__Your objective__. Continue the passage on tumor-associated macrophages and their polarization, starting right after its last sentence.

__Passage__.
========================================
Previous studies have highlighted CD45, CD68, and CD163 expressing cells as being frequently expressed in the pGBM TME (26, 40). These markers are commonly expressed by TAMs and microglia (43, 44). TAMs have been observed as a predominant cell population within the TME of pGBM (26, 40). Lin and colleagues note that once TAMs become activated, they undergo a series of morphological and transcriptomic changes, such as an amoeboid morphology with shorter processes and larger cell bodies (26, 35).

Macrophages, including TAMs, are highly plastic and can undergo differentiation to alter their phenotype and function based on their local environment and concentration of signaling molecules present (45). This process, termed polarization, creates general categories of macrophages: classically activated pro-inflammatory M1-like macrophages (M1) and alternatively activated anti-inflammatory M2-like macrophages (M2) (46). Importantly, this distinction is not binary, but rather places M1-like and M2-like macrophages at opposite ends of a polarization axis in which a gradient of cell states exist with mixed characteristics of M1-like and M2-like macrophages (47).

M1-like macrophages are thought to be a part of the anti-tumor response by inducing an inflammatory microenvironment by factors such as TNF-α, IFN-y, IL-6, and CSF-2. They are characterized by markers such as HLA-DR, CD11c, CD86, iNOS, and pSTAT1, and often demonstrate IFN-y and TLR4 (LPS-induced) signaling (46, 48). M2-like macrophages are historically thought of as pro-tumorigenic due to their involvement in promoting angiogenesis, hypoxia induction, tissue repairment, anti-inflammatory TME, through expression of IL-10, TGF-β, and PGE2 and VEGF. These macrophages are classically characterized by markers such as CD163, CD204, CD206, and cMAF, and often demonstrate signaling pathways related to IL-4, IL-13, IL-10 (46, 48). M2-like macrophages can further be subdivided along a gradient depending on specific cellular markers and functionality, into M2a, M2b, M2c, and M2d macrophages (49). M2a macrophages are thought to be involved in allergic reactions, and tissue repair. M2b and M2c macrophages have been implicated in anti-inflammatory pathways and M2d macrophages have been shown to be further involved in anti-inflammation and angiogenesis (49). In pGBM and pHGG it is largely unknown whether TAMs in the TME are more M1-like vs. more M2-like, highlighting an area in need of further investigation.
========================================
__Material provided__.
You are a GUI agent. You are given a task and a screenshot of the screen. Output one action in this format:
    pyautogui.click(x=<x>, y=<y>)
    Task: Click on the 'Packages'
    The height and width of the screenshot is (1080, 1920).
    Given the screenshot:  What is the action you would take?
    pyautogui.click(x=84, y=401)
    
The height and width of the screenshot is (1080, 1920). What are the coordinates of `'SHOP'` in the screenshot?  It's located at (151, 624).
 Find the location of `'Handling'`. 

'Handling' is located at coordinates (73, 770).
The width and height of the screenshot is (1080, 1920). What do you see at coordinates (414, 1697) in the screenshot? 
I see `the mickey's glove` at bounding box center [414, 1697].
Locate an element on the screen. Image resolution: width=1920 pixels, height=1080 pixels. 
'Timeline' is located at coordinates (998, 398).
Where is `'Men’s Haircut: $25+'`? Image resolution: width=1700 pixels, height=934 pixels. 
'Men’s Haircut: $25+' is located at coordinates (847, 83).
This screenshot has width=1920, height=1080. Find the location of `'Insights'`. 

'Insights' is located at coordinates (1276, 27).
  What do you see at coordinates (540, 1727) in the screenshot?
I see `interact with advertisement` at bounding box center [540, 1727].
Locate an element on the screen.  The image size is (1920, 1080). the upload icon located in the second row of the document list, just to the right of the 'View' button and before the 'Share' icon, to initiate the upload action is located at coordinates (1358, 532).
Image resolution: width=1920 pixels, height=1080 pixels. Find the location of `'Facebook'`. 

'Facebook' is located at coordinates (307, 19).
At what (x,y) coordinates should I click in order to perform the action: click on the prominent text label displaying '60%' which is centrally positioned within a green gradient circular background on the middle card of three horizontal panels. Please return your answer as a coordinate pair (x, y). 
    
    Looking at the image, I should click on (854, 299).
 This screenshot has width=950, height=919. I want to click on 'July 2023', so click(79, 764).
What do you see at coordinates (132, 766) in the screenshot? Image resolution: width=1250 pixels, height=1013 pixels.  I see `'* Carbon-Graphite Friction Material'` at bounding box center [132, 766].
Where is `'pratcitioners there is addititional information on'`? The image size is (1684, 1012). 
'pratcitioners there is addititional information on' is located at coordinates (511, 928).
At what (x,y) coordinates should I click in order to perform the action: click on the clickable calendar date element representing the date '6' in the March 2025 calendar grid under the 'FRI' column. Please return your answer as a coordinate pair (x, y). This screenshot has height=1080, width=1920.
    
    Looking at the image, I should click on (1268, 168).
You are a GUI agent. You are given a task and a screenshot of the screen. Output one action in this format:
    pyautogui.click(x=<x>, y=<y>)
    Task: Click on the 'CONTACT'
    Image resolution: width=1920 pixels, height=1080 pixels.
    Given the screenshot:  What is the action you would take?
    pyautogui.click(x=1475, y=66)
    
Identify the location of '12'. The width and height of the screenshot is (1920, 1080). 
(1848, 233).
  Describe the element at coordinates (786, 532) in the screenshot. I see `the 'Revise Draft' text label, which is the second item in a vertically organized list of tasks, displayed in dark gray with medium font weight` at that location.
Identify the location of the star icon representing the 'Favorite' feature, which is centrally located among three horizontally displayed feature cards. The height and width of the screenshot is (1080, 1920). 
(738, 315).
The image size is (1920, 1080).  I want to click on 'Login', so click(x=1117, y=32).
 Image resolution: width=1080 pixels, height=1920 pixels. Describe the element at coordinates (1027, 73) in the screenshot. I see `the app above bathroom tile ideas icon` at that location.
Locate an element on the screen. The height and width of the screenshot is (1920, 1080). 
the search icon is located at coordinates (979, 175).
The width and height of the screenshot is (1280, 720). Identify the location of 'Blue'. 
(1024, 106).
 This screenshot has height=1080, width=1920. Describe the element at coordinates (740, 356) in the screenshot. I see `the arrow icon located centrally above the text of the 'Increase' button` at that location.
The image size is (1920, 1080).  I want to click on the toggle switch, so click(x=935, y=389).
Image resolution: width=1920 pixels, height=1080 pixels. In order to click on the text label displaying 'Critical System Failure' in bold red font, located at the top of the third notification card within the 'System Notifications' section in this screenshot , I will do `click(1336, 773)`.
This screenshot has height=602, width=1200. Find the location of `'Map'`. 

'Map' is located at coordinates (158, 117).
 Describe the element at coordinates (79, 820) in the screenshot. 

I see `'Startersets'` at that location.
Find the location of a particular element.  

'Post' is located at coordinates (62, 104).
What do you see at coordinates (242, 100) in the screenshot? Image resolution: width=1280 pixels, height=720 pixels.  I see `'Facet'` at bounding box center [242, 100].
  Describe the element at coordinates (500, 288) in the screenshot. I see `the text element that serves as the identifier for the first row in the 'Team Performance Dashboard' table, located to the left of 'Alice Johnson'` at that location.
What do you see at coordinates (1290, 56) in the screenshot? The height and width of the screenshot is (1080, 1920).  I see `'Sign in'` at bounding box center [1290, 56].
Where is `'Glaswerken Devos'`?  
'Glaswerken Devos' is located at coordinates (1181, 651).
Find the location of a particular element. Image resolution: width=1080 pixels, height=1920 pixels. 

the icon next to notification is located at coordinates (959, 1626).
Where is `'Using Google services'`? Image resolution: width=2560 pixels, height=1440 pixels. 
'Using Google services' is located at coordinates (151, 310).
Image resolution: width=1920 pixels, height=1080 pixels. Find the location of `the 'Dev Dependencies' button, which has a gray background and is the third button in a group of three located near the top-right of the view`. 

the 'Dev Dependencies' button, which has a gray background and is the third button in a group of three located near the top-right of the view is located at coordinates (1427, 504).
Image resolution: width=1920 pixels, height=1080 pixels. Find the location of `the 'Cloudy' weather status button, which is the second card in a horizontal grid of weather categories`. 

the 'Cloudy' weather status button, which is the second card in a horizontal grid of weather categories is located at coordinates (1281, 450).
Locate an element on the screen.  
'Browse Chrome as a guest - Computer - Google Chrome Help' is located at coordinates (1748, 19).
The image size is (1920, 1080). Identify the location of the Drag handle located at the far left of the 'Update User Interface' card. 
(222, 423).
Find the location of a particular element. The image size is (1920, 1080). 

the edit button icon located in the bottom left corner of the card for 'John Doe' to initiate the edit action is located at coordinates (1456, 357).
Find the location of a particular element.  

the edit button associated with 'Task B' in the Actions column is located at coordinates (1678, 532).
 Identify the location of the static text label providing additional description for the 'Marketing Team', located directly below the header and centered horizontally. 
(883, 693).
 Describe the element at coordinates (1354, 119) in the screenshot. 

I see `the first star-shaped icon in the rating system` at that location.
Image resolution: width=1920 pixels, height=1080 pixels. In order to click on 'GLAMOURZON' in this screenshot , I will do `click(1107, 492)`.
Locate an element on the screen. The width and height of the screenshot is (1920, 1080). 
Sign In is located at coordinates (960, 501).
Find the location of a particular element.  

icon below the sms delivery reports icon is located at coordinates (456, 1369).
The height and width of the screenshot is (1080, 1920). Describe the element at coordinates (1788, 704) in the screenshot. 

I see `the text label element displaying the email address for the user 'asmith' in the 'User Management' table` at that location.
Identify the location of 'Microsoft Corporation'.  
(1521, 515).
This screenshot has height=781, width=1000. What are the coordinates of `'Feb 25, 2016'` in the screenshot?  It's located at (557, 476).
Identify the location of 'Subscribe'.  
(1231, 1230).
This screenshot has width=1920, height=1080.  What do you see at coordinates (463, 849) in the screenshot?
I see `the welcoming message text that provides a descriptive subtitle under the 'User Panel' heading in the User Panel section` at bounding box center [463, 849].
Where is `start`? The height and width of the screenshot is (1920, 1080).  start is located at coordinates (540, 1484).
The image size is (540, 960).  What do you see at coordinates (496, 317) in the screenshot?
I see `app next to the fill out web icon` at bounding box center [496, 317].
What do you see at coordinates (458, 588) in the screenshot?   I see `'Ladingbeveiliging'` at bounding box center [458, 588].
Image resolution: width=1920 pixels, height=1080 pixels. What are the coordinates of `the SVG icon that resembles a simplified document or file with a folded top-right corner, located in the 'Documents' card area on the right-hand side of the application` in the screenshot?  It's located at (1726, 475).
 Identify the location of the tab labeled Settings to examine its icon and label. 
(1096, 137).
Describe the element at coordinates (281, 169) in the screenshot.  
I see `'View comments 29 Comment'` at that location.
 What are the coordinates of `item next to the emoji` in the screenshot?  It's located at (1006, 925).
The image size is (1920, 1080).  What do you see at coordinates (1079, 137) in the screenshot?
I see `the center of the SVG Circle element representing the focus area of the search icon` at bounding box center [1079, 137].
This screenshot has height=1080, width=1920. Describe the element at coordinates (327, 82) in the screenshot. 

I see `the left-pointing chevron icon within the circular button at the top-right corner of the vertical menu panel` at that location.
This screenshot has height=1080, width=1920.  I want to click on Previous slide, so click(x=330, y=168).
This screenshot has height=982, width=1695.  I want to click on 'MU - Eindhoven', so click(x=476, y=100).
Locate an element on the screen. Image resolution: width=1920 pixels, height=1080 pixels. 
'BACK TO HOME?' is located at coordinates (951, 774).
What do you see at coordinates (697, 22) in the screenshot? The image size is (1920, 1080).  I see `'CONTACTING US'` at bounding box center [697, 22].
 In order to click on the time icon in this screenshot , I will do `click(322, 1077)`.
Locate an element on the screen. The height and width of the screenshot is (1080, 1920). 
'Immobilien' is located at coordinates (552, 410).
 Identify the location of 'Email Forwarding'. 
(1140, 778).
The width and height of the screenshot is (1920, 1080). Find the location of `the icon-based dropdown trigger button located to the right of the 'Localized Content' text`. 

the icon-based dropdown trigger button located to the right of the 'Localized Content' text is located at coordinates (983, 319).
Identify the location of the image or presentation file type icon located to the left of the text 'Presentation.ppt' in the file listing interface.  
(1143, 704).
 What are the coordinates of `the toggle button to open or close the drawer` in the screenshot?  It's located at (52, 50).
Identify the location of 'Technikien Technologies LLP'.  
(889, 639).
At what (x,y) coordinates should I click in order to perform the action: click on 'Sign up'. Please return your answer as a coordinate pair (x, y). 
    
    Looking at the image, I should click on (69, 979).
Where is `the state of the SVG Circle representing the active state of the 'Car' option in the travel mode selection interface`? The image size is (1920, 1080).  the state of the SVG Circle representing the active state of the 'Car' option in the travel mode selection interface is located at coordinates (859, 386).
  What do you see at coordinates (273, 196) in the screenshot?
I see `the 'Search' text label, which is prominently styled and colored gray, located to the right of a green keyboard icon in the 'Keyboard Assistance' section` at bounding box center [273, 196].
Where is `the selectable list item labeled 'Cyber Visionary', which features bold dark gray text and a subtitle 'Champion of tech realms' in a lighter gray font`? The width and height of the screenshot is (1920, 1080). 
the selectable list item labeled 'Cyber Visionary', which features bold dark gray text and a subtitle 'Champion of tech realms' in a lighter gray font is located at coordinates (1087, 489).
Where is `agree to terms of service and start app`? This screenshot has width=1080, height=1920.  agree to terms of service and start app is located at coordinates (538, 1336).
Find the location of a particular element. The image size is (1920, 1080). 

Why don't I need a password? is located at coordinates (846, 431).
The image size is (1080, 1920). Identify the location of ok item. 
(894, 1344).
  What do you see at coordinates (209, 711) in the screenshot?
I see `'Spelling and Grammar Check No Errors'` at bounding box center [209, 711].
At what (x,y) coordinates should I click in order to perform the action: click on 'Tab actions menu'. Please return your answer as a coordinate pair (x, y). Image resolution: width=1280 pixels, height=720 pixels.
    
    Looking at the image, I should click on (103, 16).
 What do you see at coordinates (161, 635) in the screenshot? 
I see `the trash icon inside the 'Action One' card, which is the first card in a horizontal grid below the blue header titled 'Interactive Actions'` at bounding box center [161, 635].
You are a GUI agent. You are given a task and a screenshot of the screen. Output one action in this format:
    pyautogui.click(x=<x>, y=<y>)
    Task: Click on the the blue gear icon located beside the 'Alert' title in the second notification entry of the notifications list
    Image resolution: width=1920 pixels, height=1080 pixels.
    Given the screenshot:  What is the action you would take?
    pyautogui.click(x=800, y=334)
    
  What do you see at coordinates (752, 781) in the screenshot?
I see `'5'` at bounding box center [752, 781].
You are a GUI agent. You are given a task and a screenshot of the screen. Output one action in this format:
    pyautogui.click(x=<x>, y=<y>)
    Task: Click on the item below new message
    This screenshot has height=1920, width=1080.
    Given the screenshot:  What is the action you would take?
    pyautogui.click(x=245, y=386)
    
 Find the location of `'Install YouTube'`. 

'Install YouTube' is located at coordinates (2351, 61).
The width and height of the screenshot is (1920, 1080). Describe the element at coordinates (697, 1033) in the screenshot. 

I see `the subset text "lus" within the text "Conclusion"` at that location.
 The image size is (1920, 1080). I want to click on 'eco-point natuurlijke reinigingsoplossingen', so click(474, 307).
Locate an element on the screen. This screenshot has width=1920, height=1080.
========================================
__Exercise output__.
Functions of TAMs in gliomas

Previous research has highlighted how M2-like macrophages are both highly immunosuppressive, and aid in the growth of gliomas (50). TAMs can be regulated by colony stimulating factor-1 (CSF-1) for differentiation and survival. A study by Pyonteck and colleagues identified that CSF1R inhibition increased mouse survival and regressed established tumors in mice bearing patient-derived glioma xenografts (51). Additionally, the authors found that while the number of TAMs did not decrease, the number of signature markers associated with M2 phenotypes (specifically, ADM, ARG1, F13A1, SERPINB2, MRC1) did decrease (51). This finding highlights how CSF1R inhibition therapy impedes macrophage polarization into a pro-tumor M2 phenotype and may allow these cells to shift toward a more anti-tumor M1 phenotype (51). Another study found that PTEN deficiency in glioma enables glioma cells to secrete high levels of Galectin-9 (52). Galectin-9 is a driver of macrophage M2 polarization due to the activation of the Tim-3 receptor (52). The research team found that by blocking Galectin-9 and Tim-3 (immune-checkpoint molecules expressed on T cells and myeloid cells in adult and pediatric glioma TMEs) signaling, led to a reduction of M2 polarization and subsequent impairment in tumor progression (52–54).

A separate study by Li and colleagues found that Beta2-Microglobulin in glioma stem cells promoted an increased release of TGF-β1 from glioma cells via activation of the PI3K/AKT/MYC axis. This in turn resulted in a paracrine response of SMAD and PI3K/AKT signaling in TAMs, resulting in the polarization of TAMs toward an M2-like phenotype (55). This finding highlights an additional mechanism that drives TAMs towards an M2 phenotype, and it is crucial to explore whether Beta-2 microglobulin or its downstream axis can be therapeutically exploited in an attempt to reduce the immunosuppressive nature of the glioma TME (55). While a limited number of studies have attempted to therapeutically block or reduce polarization of M2 macrophages, the aforementioned studies highlight the diverse mechanisms that contribute to polarization of TAMs towards an M2-like phenotype. This finding highlights the need for further research that is aimed at developing therapeutics that can blockade this polarization.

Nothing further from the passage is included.